The series protagonist, Tari, was created for SMG4 as an original character. On 14 February 2019, a video titled "The Making of Tari" was released on the series' YouTube channel, where Kevin and Luke discussed the basis for the character. The brothers asked their younger sister, Tish, for ideas for a new character to add to their series, in which she drew a "gamer girl" character who would become Tari. The first early design of Tari was for her to be a robot instead of a cyborg, an antenna on top of her head, headphones, a simple jacket with a love heart stitched onto it, and a d-pad for her right eye. Eventually, Tari was redesigned as a human cyborg with a white vest with the Meta Runner emblem, which was based on the blue jay's wing. She was also given a blue hoodie with blue jay wing patterns on each shoulder, starting from "Sequence Break" (episode 4).

On 25 August 2018, an episode titled "Mario The Ultimate Gamer" was released on the SMG4 YouTube channel, introducing Tari who eventually became a recurring character throughout the series' run. Meta Runner was first teased at the end of the episode, "War of the Fat Italians 2018", depicting the character Theo and the date 5 December 2018. The months following had similar teasers of different Meta Runner arms before the official trailer for Meta Runner was uploaded on 5 December 2018.

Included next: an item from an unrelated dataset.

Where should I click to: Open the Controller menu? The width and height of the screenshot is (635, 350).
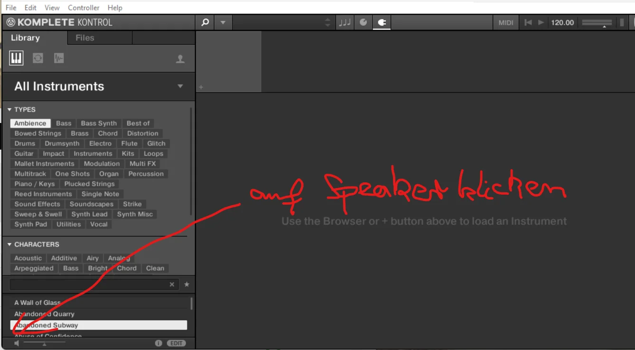(84, 8)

On 18 March 2019, it was announced that Meta Runner was one of many projects to receive funding from a $500,000 grant from Unreal Engine. On 25 June 2019, it was announced that Meta Runner would be funded by Screen Australia, Epic Games, and AMD. On 20 July 2019, Glitch Productions announced that they had partnered with Crunchyroll to produce the series. On 20 April 2020, Screen Australia announced the funding of Meta Runner season 2. The second season aired from 16 October to 18 December 2020.

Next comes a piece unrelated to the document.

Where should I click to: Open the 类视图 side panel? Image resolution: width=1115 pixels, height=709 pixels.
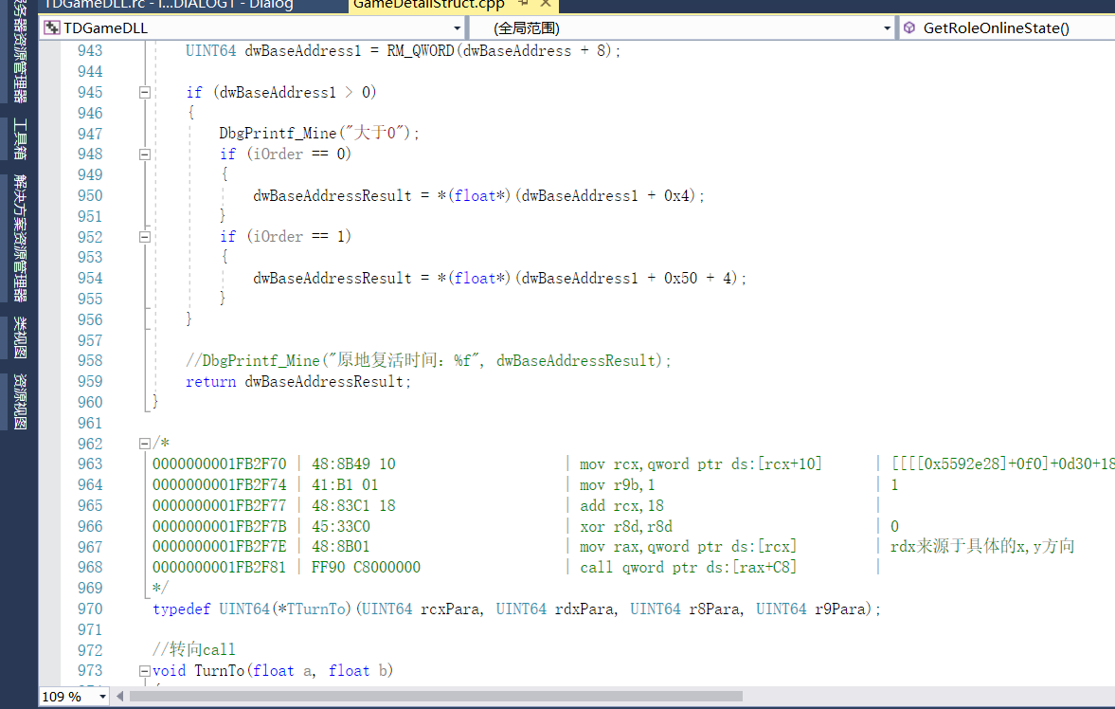tap(19, 338)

A third season was announced by co-creator Luke Lerdwichagul a few weeks before season 2 was completed, before being formally announced on 29 November 2021. A teaser trailer was released on 6 May 2022. The teaser confirmed that the third season will be the final season and will be released the summer of the same year.

On 24 June 2022, the official trailer for season 3 was released, confirming it would begin on 22 July 2022. It ended on 9 September 2022.

In an "ask me anything"-type Reddit post for season 3, it was stated that three spin-offs of the series had been written and designed: a series set before Meta Runner, a sequel series set five years after Meta Runner, and a "Meta Runner School" spin-off with a new cast of characters.

==Comic==
After the finale on 9 September 2022, a comic series, entitled Meta Runner: Source was announced, appearing to go through the backstory of Lucinia Porter. It was also promoted through a pre-video announcement for the third episode of SMG4's "Lawsuit Arc", "SMG4: If Mario Was In... Splatoon 3", released on 10 September. A trailer dedicated to the comic was released on 11 September on the GLITCH channel.